Photographer Diàna Markosian is raising funds for Armenian genocide survivors

Photographer Diàna Markosian is raising funds for Armenian genocide survivors
Changing lives through limited-edition prints — When Diàna Markosian tracked down three survivors of the Armenian genocide, their stories helped her understand her own roots. In Huck 52 - The Documentary Photography Special III she shares the story of their collaborative journey. Now, as she launches a print sale in a bid to raise funds, she’s found a way to give something back.

The refugee crisis unfurling across Europe may feel unprecedented in form and scale, or unlike anything our generation has seen before. But the story of displacement – of being driven from your home – traces a dark arc back through time.

In 1915, untold thousands of people fled present-day Turkey to escape the Armenian genocide. The Ottoman government had embarked on the “systematic extermination” of the Armenian minority, whose historical homeland sat within the Ottoman Empire. Intellectuals and men were rounded up and killed, and everyone else – women, children, the elderly and frail – were sent on death marches into the Syrian desert. History failed to document their lives; between 800,000 to 1.5 million people were killed. But there are stories of survival.

A hundred years on, Armenian-American photographer Diàna Markosian has connected with three survivors living in Armenia and re-embedded their names in history. Yepraksia Gevorgyan, Movses Haneshyan and Mariam Sahakyan fled their homes as children, but their homeland never really left them. Telling their story posed a particular type of challenge, so instead of simply documenting their present lives Diàna found a way to reconnect the three survivors with the warmer moments of their pasts.

Mariam Sahakyan, 101, was born in Sason, Turkey, which was a major site of massacres. . She escaped to Syria with her mother and older brother, whom they dressed as a girl for safety.

Mariam Sahakyan, 101, was born in Sason, Turkey, which was a major site of massacres. She escaped to Syria with her mother and older brother, whom they dressed as a girl for safety.

“When I told each of the survivors I was going to visit their former homes in Turkey, they asked me to fulfil a wish,” says Diàna. “Movses, from Musa Dagh, wanted me to find his church and leave his image there. Yepraksia, from Kars, asked me to find her older brother whom she was separated from after the genocide. Mariam, from Sason, requested a handful of Turkish soil for her to be buried in.”

Those personal histories came together as 1915, a photography project that saw Diàna travelling to and from Turkey to make images of each survivor’s former home. Today, those photographs hang on the three centurion’s walls, like a window facing back through time. But Diàna is determined to affect some kind change that can pull them forward, too.

Yepraksia Gevorgyan, now 110, escaped by crossing the river to what is now present-day Armenia. She watched the Ottomans kill the Armenians, throwing their bodies into the water, which she described as "red, full of blood."

Yepraksia Gevorgyan, now 110, escaped by crossing the river to what is now present-day Armenia. She watched the Ottomans kill the Armenians, throwing their bodies into the water, which she described as “red, full of blood.”

“I wanted to give back in some way, but was unsure of how to go about it,” she explains. “I decided to launch a print sale because it’s the one thing I could do as a photographer to help these individuals who have lived most of their life unnoticed.”

The sale, launched in partnership with London-based photo lab Genesis Imaging, consists of five prints in limited-edition runs of ten. Diàna hopes to raise $10,000 for each survivor and their families, in the hope that they may live out their final years with more than just basic necessities.

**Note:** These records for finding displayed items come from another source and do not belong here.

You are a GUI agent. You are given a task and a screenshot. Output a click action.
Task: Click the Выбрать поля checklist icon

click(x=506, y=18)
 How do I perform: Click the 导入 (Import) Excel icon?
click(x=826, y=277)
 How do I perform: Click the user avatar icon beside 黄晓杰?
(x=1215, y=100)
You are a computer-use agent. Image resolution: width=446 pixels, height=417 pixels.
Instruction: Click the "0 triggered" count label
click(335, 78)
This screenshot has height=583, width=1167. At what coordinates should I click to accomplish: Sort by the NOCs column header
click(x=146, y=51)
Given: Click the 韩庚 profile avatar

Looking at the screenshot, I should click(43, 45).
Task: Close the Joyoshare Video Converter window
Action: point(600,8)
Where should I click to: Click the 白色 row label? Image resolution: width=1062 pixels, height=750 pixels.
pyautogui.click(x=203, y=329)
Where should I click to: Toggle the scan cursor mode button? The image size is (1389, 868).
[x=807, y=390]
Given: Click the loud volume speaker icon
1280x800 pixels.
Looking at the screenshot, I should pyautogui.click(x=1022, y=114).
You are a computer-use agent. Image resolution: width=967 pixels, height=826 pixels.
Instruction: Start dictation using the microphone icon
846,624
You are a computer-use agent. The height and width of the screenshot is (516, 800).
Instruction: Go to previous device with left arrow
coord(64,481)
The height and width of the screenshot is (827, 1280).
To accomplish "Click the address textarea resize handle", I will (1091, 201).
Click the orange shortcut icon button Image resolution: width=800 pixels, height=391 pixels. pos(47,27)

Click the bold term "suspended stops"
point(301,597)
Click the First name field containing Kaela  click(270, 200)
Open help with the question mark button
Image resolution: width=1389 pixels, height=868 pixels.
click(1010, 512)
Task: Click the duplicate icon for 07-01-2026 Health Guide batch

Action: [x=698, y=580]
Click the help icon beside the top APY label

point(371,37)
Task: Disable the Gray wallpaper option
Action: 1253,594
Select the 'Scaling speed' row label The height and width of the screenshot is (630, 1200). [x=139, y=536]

Once the capital of an ancient Armenian Kingdom, Ani, was known as the "city of 1,001 churches." After the genocide, Turkey cut Armenia from its history, with no mention of who built or inhabited it. Today, the city remains abandoned, apart from the occasional presence of Turkish border guards.

Once the capital of an ancient Armenian Kingdom, Ani, was known as the “city of 1,001 churches.” After the genocide, Turkey cut Armenia from its history, with no mention of who built or inhabited it. Today, the city remains abandoned, apart from the occasional presence of Turkish border guards.

“So much of our profession is about taking — and I found myself in a rare position, where my role shifted from photographer to active participant,” says Diàna. “I think this is the first time I am seeing my own photography change the lives of those who I profiled. I noticed the impact when I delivered the backdrops of their homelands, but then I followed up with them last week, and found that each of the survivors had pasted it in their bedroom. It really moved me. I felt like I had done something worthwhile. Perhaps it is just for a tiny amount of people, but at least I’ve had some sort of impact, which is a lot more than I could have said a few years ago about my work.”